Moment mal: Liebemachen im Blümchenambiente - das klingt doch eher nach Frauenphantasie. Aber da siehst du mal: Deinen Mann scheinst du eben immer wieder neu kennenlernen zu können. Und wer steckt schon in der Lust der Anderen drin?

Einer allerdings kennt sich bestens mit der Lust der Anderen aus: der armenisch-kanadische Regisseur Atom Egoyan. Begehren, das ist in seinen Filmen nicht das simple Verzehren nach fremder Haut, sondern vielmehr ein komplexes Ineinander von Projektionen und Sehnsüchten, von Spekulationen und Ängsten, von frühen psychologischen Prägungen und vagen körperlichen Ahnungen.

Von seinem Stripclub-Drama "Exotica" (1994) über den Missbrauchsthriller "Felicia, mein Engel" (1999) bis zum Entertainer-Krimi "Wahre Lügen" (2005): Immer wieder näherte sich Egoyan in vertrackten Schnittkonstruktionen den sexuellen Identitäten seiner Protagonisten und der Architektur ihres Begehrens. Die letzte Wahrheit sucht man in den meisten seiner Filme vergeblich.
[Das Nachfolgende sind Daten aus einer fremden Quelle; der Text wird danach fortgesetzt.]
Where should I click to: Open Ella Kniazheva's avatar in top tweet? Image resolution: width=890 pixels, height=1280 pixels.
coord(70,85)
Die Devise lautet: Ich bin, was ich phantasiere.

Kein Wunder, dass die Fans von Egoyans doppelbödigem Arthouse-Kino schockiert waren, als sie hörten, dass der Regisseur mit "Chloe" nun ein kanadisches Remake des französischen Betrugsdramoletts "Nathalie" von "Coco Chanel"-Regisseurin Anne Fontaine vorlegt. Doch die Befürchtungen bestätigen sich nicht. Wo das Original mit flotter Frauenzeitschriften-Logik das Fremdgeherspielchen vorantreibt, da orientiert sich Egoyan eher an Alfred Hitchcocks epochalem Verführungskrimi "Vertigo". Egoyans Heimatstadt Toronto flirrt in seinem neuen formvollendeten Erotik-Melodram tatsächlich so fieberhaft, verheißungsvoll und schließlich fatal wie seinerzeit Hitchcocks Vision von San Francisco.
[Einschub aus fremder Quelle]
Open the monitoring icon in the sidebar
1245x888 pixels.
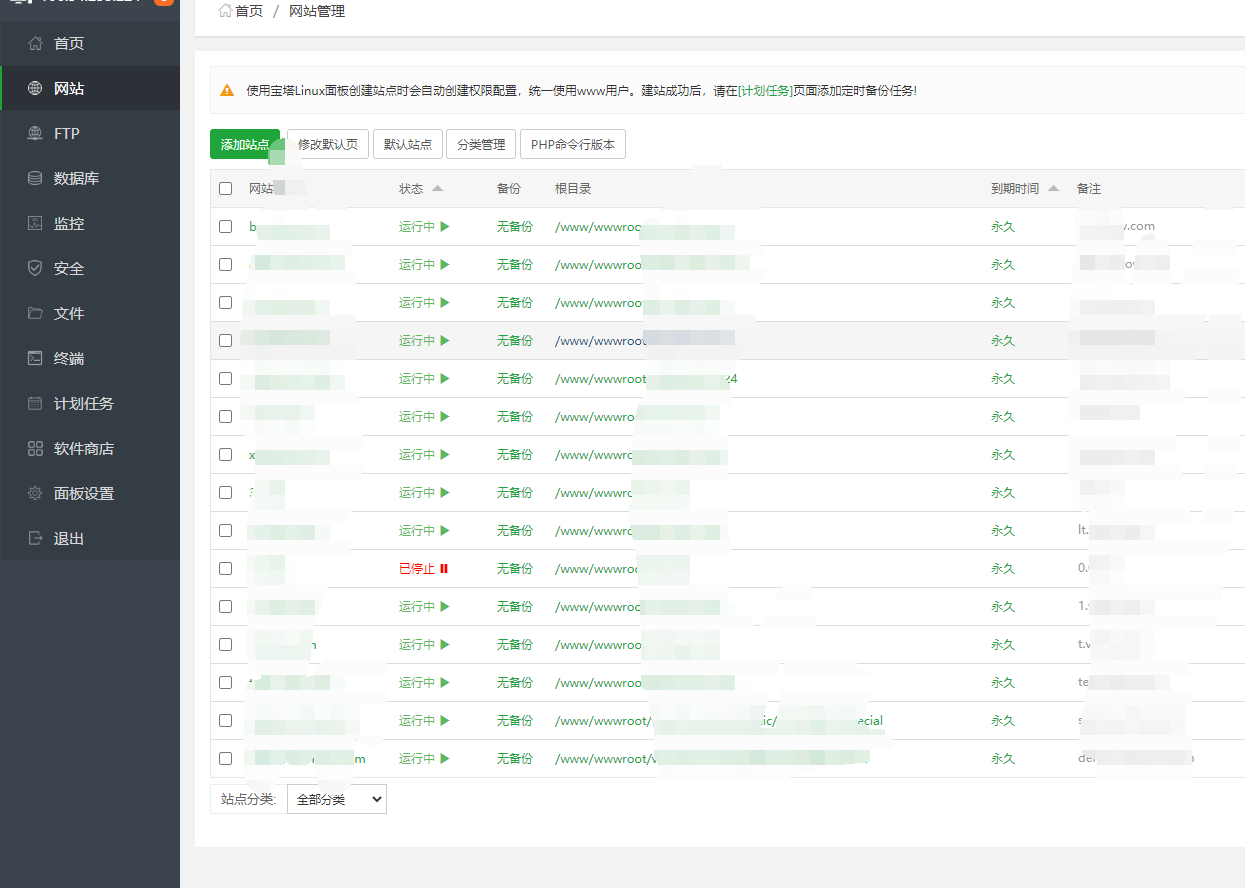coord(35,224)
Femme fatale trifft Familientier

Und wie Kim Novak in "Vertigo" schwankt eben auch die Luxusblondine Amanda Seyfried in "Chloe" gefährlich zwischen devotem und dominantem Verhalten. Denn wer lenkt in diesem Betrugsszenario eigentlich wen? Schwer zu sagen. Auf jeden Fall verwandeln sich die Projektionen, die Catherine auf die schöne junge Frau wirft, in gefährliche Rückprojektionen. Denn die erkaufte Konkurrentin will sich bald mit Geld nicht mehr abspeisen lassen, dringt ins Innere von Catherines Familie vor: Aus der von der Ehefrau vermeintlich kontrollierten Affäre wird eine entfesselte Dreiecksgeschichte - ja, durch die Einbeziehung von Catherines 17-jährigem Sohn gar eine Vierecksgeschichte.

"Chloe" ist ein grandios böser Frauenfilm geworden. Männer sind hier nur Spielbälle weiblicher Phantasien und Versorgungsstrategien. Dieses Konstrukt kann natürlich nur aufgehen, weil sich Nachwuchshoffnung Amanda Seyfried und Allzweckcharaktermimin Julianne Moore auf Augenhöhe begegnen. Die Rollen von Femme fatale und Familientier lösen sich in ihrem Spiel riskant auf.

Das ist die verstörende Wendung in Egoyans Lust-Thriller: Am Ende hat man weniger vor dem kalkulierten Gebaren des Callgirls Angst als vor dem verqueren Begehren der Familienmutter.